Records for this task -

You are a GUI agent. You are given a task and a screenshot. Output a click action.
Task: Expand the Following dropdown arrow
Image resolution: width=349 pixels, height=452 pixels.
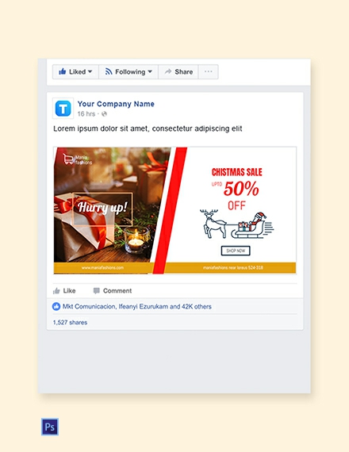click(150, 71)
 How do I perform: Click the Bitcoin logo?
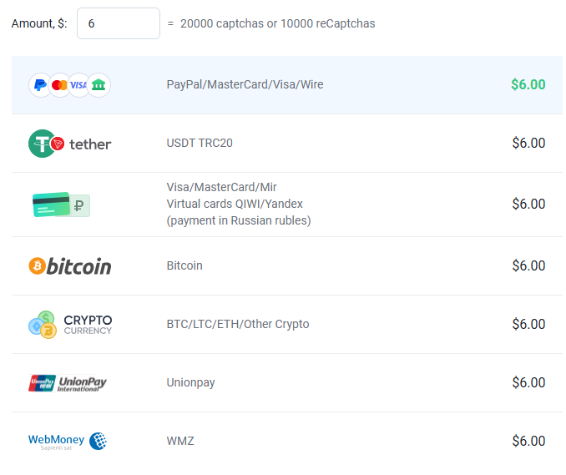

The task -
Quote all the records verbatim, dropping any pictures from your copy.

Task result -
You are a GUI agent. You are given a task and a screenshot. Output a click action.
Task: Expand the Following dropdown arrow
Image resolution: width=349 pixels, height=452 pixels.
click(150, 71)
 How do I perform: Click the Bitcoin logo?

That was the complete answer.